_PROBLEM DESCRIPTION_: Copy out the lines exactly, from the line with "Identify the location" through the end of the entries, and leave out the pictures.

Entries from a dataset
=== Begin Enclosure ===
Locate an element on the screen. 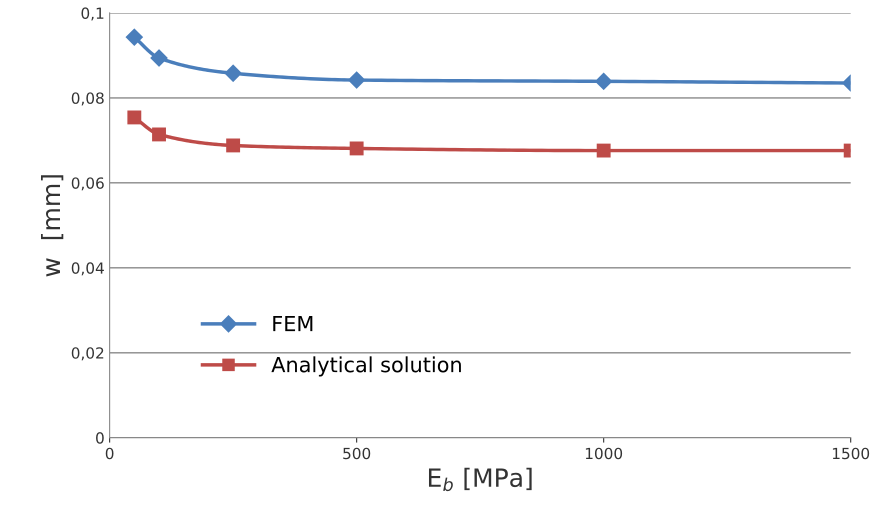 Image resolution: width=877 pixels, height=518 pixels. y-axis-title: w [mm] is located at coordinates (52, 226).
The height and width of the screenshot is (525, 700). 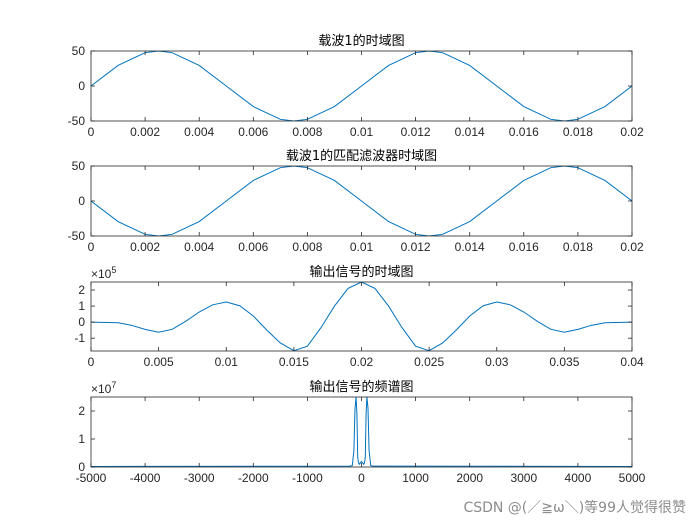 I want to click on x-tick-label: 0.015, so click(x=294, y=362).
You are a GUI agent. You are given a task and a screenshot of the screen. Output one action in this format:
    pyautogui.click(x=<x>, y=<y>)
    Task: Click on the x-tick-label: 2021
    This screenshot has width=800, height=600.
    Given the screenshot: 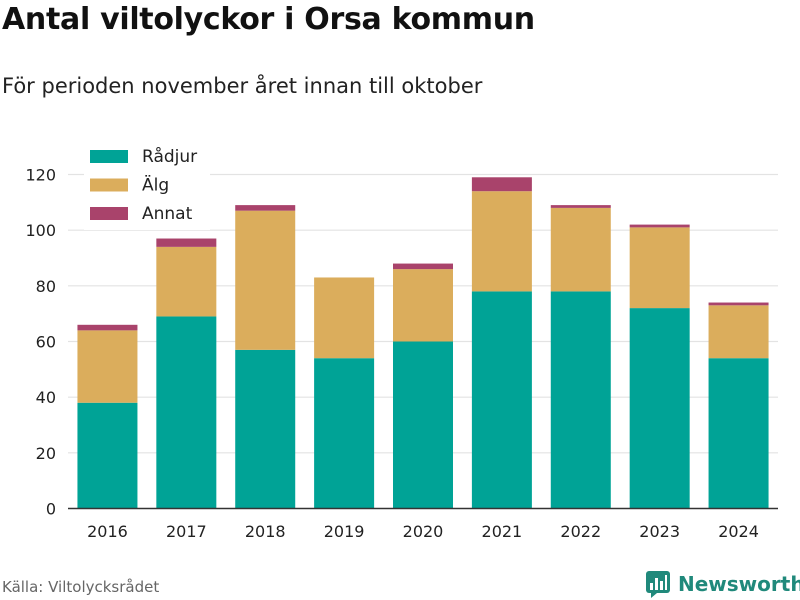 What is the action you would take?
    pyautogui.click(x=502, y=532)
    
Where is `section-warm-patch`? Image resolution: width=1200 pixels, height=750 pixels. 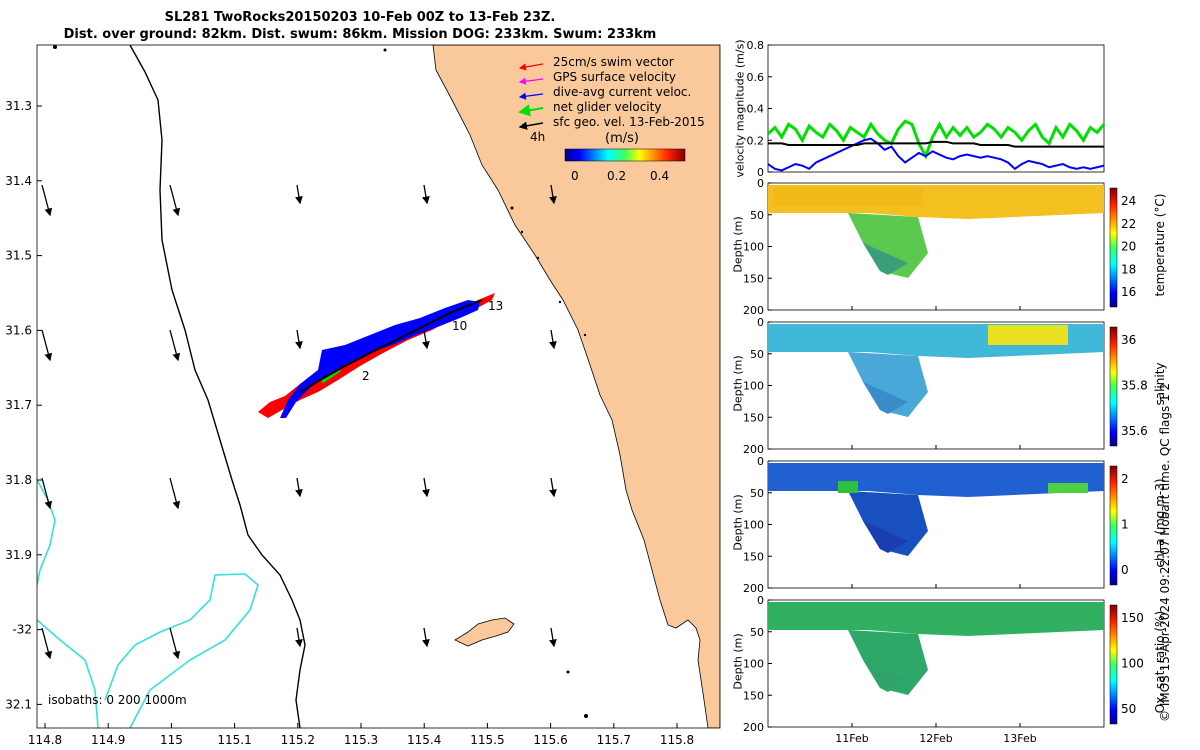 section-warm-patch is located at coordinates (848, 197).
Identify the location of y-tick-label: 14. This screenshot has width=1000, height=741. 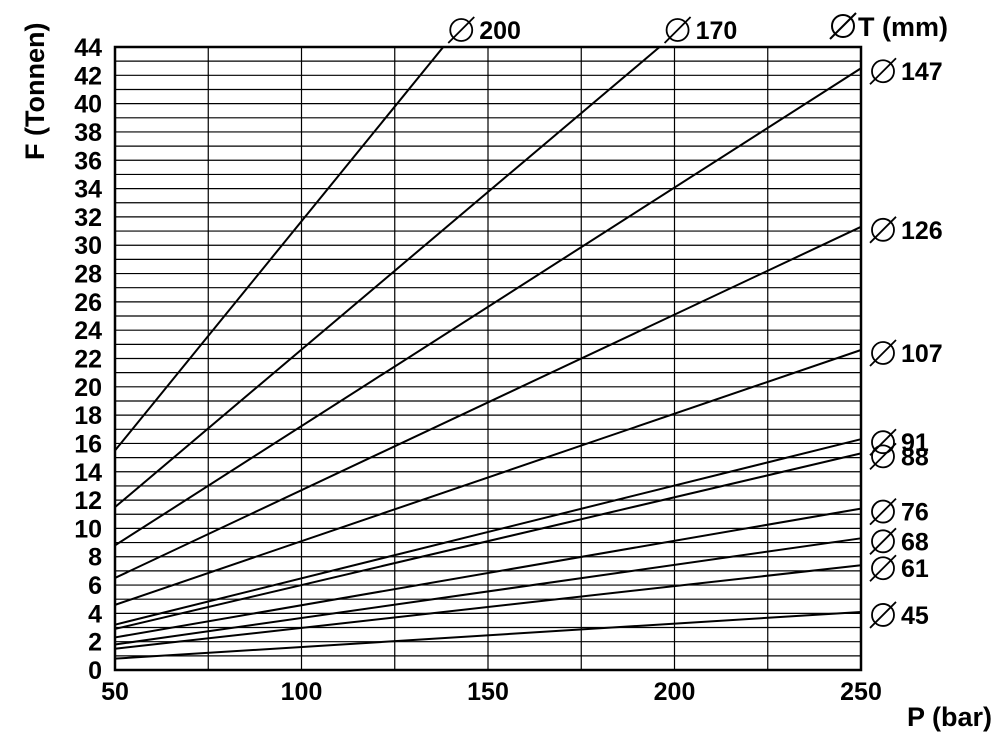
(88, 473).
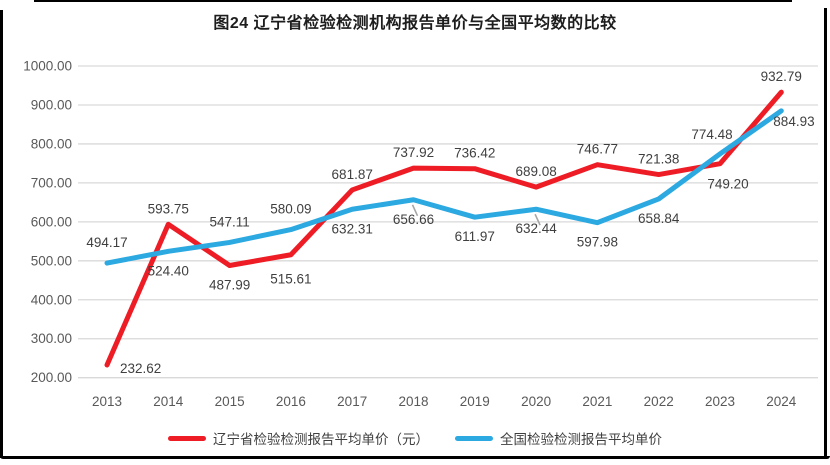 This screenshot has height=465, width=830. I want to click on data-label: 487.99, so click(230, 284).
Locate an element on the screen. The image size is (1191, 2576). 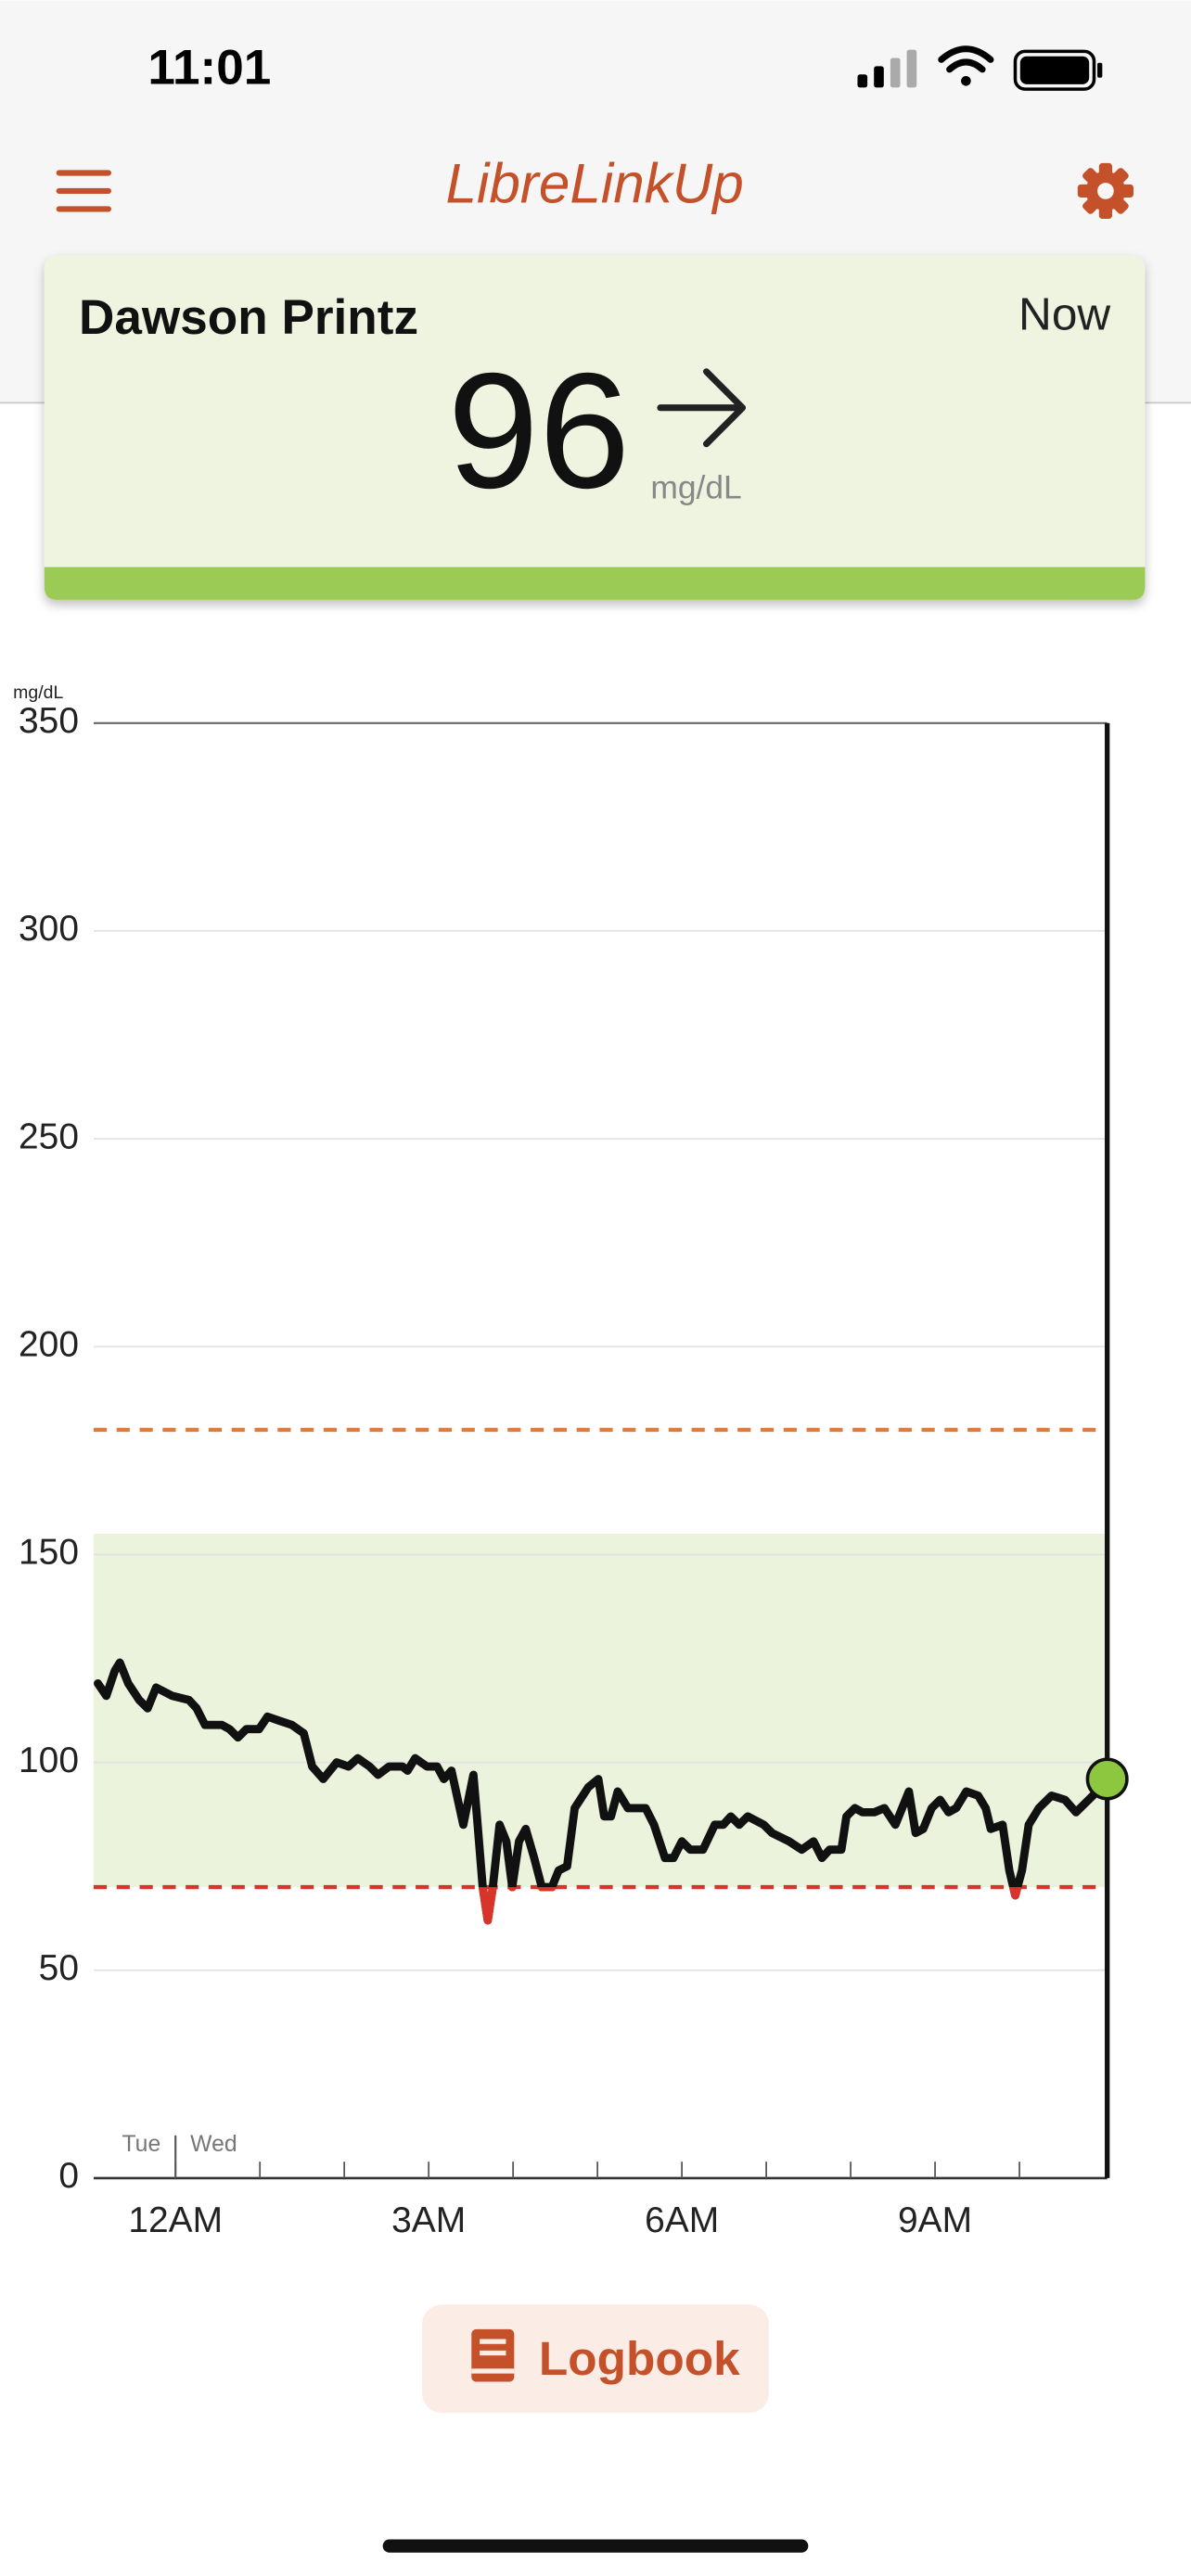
=== End Enclosure ===
_SOLUTION_:
Identify the location of y-tick-label: 14. This screenshot has width=1000, height=741. 
(88, 473).
 This screenshot has height=465, width=830. I want to click on data-label: 487.99, so click(230, 284).
Locate an element on the screen. The image size is (1191, 2576). 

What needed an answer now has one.